Por: Kenelma García
 
La  hipoacusia súbita es la pérdida repentina de la audición. Debe considerarse como una urgencia médica, porque de no ser atendido el paciente podría llegar a perder la audición completamente.
 
Por lo general, esta pérdida ocurre solo en un oído. En ocasiones se manifiesta con un ruido o zumbido, el paciente siente que no escucha bien y es frecuente que la situación se perciba en la mañana al despertar. En los días siguientes estas personas experimentan mareos; si bien este desorden puede afectar a cualquier persona, es más común en personas mayores. 
 
La causa más común es viral, sin embargo hay ciertos factores que pueden influir como:
 
– Enfermedades infecciosas.
– Traumatismos craneoencefálicos.
– Crecimiento anormal de tejidos.
– Enfermedades inmunológicas.
– Medicamentes que perjudiquen el oído.
– Causas neurológicas.
– Relación con otros trastornos como la enfermedad de Meniére.
 
El tratamiento más común es a base de corticoesteroides.

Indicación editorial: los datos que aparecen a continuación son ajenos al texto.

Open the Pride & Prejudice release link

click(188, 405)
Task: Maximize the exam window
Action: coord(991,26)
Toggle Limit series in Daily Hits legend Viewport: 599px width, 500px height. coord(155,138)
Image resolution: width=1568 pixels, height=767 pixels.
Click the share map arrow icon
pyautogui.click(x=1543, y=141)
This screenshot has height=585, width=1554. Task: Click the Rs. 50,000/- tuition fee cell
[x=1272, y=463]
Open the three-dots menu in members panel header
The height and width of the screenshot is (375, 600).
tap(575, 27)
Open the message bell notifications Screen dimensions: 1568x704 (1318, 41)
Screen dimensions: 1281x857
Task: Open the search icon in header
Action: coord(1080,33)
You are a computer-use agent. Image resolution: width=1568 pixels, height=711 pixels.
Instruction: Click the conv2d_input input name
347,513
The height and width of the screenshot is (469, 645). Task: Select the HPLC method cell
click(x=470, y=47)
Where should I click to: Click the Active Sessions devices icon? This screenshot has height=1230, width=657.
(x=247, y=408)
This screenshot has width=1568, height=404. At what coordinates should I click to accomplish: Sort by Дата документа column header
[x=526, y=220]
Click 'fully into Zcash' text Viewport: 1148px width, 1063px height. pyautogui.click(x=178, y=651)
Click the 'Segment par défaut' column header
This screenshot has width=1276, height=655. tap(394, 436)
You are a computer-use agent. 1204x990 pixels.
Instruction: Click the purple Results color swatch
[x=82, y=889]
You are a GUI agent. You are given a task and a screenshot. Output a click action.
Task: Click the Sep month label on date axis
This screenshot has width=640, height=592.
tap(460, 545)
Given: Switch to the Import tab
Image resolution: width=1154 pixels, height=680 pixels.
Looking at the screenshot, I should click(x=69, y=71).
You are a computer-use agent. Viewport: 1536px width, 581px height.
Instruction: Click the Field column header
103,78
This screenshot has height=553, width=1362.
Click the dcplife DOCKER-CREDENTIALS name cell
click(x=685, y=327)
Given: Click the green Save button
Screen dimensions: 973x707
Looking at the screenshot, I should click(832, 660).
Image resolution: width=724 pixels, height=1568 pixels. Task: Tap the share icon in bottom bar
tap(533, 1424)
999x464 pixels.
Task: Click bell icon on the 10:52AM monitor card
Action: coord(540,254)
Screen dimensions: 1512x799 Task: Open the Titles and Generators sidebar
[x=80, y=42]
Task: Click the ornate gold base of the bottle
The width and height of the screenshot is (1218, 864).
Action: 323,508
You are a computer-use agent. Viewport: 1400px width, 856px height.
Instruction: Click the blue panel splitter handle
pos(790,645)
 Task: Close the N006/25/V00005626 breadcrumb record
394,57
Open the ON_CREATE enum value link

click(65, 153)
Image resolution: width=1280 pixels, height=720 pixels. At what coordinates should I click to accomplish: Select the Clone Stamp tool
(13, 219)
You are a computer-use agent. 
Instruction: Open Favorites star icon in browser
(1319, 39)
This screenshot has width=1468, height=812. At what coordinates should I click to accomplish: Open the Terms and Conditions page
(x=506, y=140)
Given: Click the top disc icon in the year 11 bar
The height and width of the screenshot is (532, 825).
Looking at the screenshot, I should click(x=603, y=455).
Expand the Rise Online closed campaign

Se indica por espacio de dos a cuatro semanas, se comienza con dosis elevadas y luego se disminuye paulatinamente para evitar efectos secundarios. Siempre que se utilice tratamiento con esteroides debe ser vigilado por el médico especialista. 
 
Otro método común que puede ayudar a algunos pacientes es un régimen alimentario bajo en contenido de sal. Además, dos factores que ayudan al oído a desarrollar la función de la audición de forma adecuada son la buena oxigenación y el adecuado flujo sanguíneo dentro del oído.
 
A pesar de que hay buenas posibilidades de recuperar la audición 15% de quienes sufren hipoacusia súbita empeorarán con el transcurso del tiempo. Está demostrado que buscar ayuda médica lo más pronto posible aumenta las expectativas de recuperación.